> **Task directions**: Please copy out the entries below exactly, beginning with the line that contains "You are a GUI" and ending with the line that contains "宮城県 (10, 1851)", and include nothing outside that span.

> **Source data**:
------------

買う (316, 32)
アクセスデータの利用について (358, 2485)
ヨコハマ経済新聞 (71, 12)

------------

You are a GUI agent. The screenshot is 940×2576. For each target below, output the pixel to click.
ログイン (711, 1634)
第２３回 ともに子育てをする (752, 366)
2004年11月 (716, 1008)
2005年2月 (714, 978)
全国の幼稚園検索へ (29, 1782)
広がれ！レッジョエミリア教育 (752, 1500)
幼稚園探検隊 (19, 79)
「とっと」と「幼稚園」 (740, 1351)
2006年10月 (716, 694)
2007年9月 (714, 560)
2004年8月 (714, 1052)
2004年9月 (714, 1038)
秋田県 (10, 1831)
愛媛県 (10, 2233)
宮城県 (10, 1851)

------------

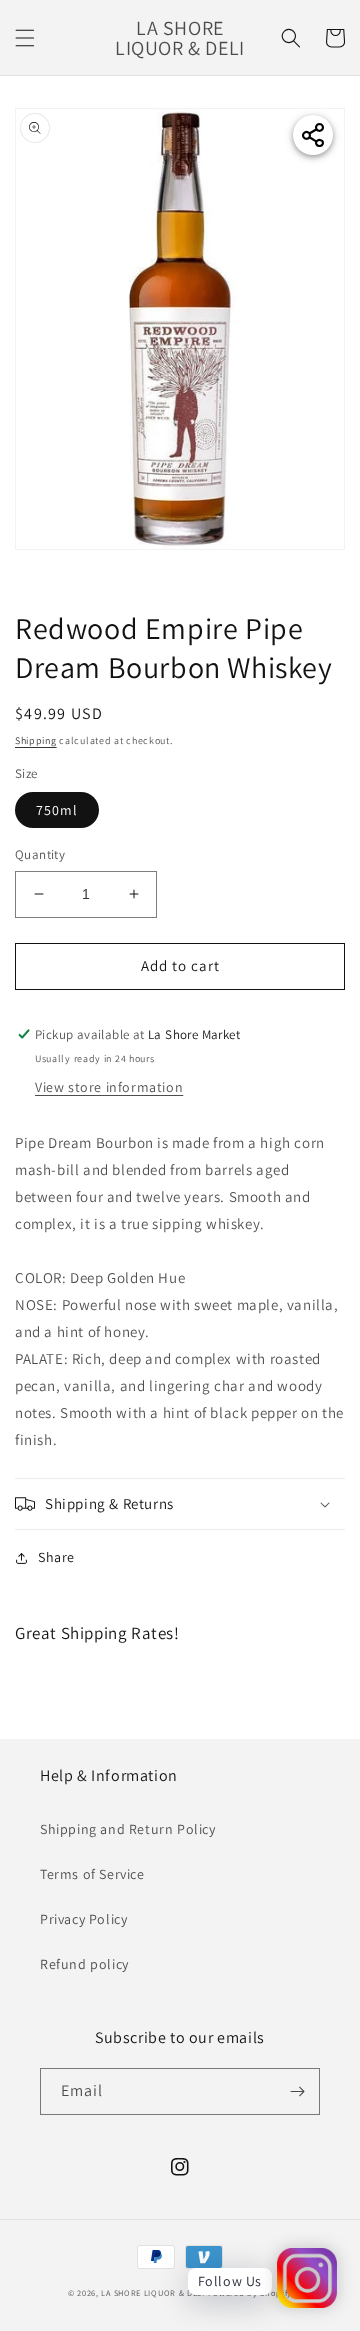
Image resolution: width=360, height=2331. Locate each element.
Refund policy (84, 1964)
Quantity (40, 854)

------------

> **Answer to this exercise**:
You are a GUI agent. The screenshot is 940×2576. For each target below, output the pixel to click.
ログイン (711, 1634)
第２３回 ともに子育てをする (752, 366)
2004年11月 (716, 1008)
2005年2月 (714, 978)
全国の幼稚園検索へ (29, 1782)
広がれ！レッジョエミリア教育 (752, 1500)
幼稚園探検隊 (19, 79)
「とっと」と「幼稚園」 (740, 1351)
2006年10月 (716, 694)
2007年9月 (714, 560)
2004年8月 (714, 1052)
2004年9月 (714, 1038)
秋田県 (10, 1831)
愛媛県 (10, 2233)
宮城県 (10, 1851)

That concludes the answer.